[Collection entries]
────────
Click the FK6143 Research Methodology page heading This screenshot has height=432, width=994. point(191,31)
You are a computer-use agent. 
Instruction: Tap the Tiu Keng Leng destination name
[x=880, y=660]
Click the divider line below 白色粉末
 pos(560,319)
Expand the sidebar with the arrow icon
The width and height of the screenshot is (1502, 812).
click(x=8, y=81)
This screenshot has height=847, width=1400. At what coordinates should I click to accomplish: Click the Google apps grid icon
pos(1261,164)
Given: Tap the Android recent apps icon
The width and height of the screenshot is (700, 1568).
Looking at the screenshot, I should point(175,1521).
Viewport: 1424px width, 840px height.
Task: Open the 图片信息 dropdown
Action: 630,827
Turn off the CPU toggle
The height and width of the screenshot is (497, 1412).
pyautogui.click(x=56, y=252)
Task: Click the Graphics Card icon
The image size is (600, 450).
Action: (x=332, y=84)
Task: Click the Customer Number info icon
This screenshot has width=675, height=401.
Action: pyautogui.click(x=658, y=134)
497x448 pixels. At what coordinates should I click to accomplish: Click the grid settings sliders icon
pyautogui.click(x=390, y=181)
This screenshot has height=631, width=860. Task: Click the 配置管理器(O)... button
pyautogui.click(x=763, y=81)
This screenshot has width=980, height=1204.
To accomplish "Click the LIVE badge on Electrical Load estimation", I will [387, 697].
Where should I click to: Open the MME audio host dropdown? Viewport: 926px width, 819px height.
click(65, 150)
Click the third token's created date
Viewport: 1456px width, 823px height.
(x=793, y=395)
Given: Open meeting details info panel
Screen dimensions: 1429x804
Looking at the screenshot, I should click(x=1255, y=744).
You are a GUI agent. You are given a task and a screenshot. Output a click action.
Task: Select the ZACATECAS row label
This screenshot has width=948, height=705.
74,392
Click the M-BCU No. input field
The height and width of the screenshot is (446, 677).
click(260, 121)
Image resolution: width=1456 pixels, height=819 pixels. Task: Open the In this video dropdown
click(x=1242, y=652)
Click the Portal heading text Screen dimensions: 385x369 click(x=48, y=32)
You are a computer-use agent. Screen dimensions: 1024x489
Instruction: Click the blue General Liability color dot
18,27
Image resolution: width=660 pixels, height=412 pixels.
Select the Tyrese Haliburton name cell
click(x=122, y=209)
────────
Request: Copy each line of the rows above that contains the word "icon". Letter case must match.

Result:
Expand the sidebar with the arrow icon
This screenshot has height=847, width=1400. At what coordinates should I click to accomplish: Click the Google apps grid icon
Given: Tap the Android recent apps icon
Task: Click the Graphics Card icon
Task: Click the Customer Number info icon
497x448 pixels. At what coordinates should I click to accomplish: Click the grid settings sliders icon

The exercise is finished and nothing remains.